**The input**

########################################

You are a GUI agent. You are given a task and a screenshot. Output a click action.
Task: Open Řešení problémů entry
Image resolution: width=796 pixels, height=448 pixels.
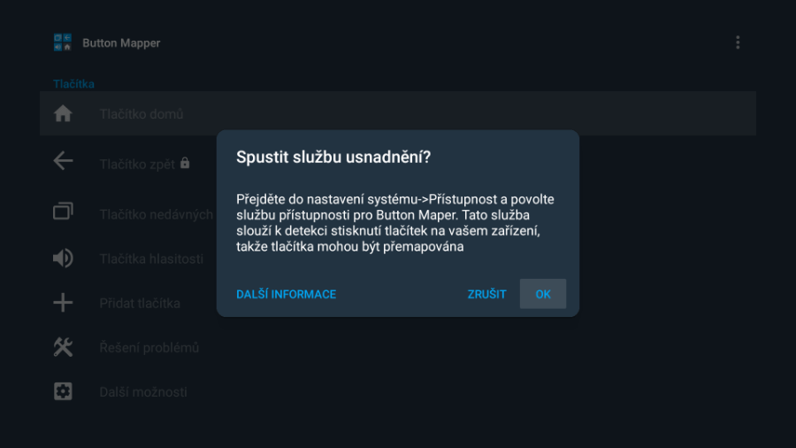[149, 348]
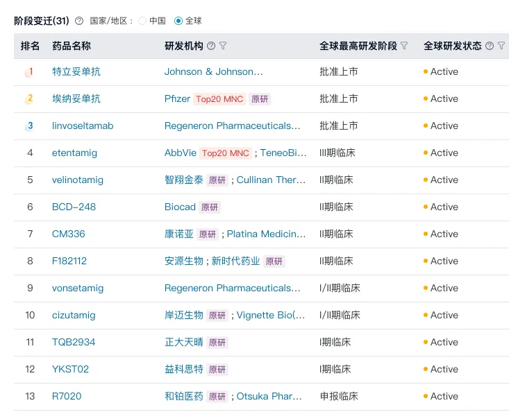Click Active status in the R7020 row

pos(444,396)
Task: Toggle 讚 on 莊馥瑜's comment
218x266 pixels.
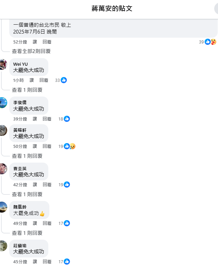Action: [35, 262]
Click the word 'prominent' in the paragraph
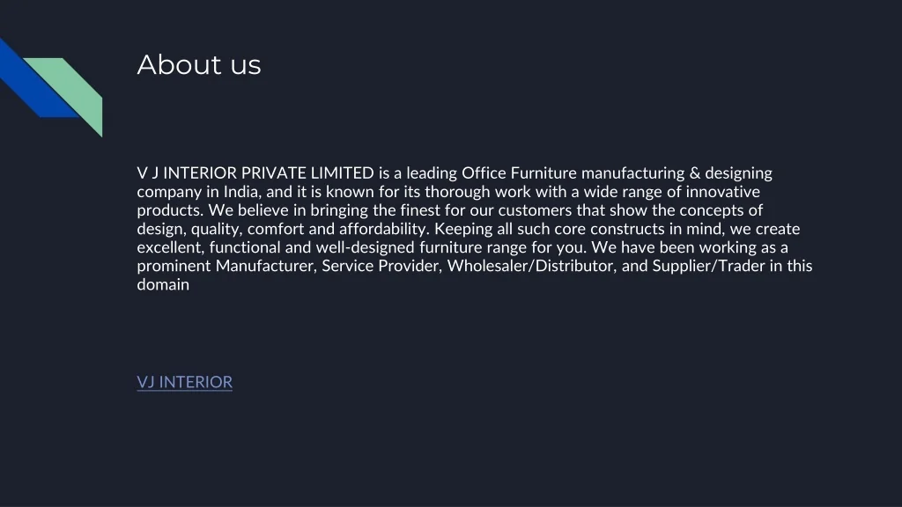 click(174, 266)
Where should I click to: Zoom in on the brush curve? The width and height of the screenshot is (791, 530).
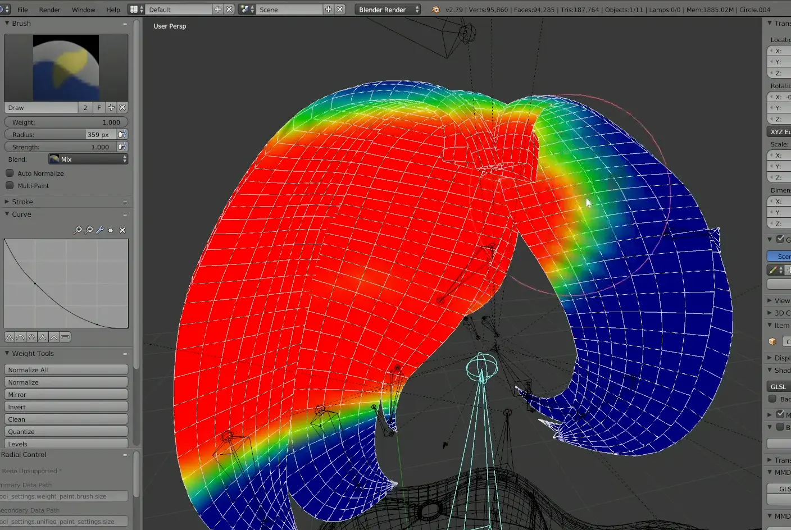[78, 230]
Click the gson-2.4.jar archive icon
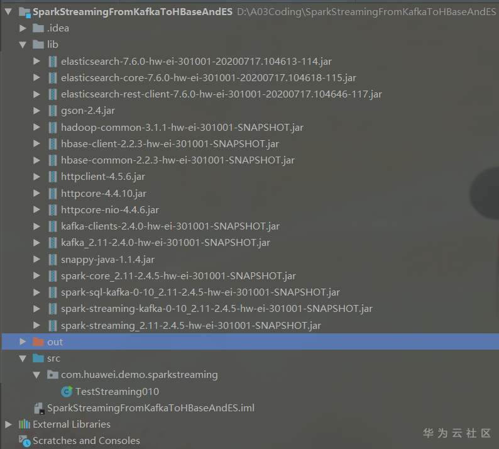The height and width of the screenshot is (449, 499). click(x=53, y=111)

########################################

**Your objective**
All that is needed is an exact copy of the lines from the top of the entries through the line containing "Task: Toggle 讚 on 莊馥瑜's comment", pictures left out.

**Response for this exercise**
You are a GUI agent. You are given a task and a screenshot. Output a click action.
Task: Open Řešení problémů entry
Image resolution: width=796 pixels, height=448 pixels.
[149, 348]
Click Active status in the R7020 row

pos(444,396)
Task: Toggle 讚 on 莊馥瑜's comment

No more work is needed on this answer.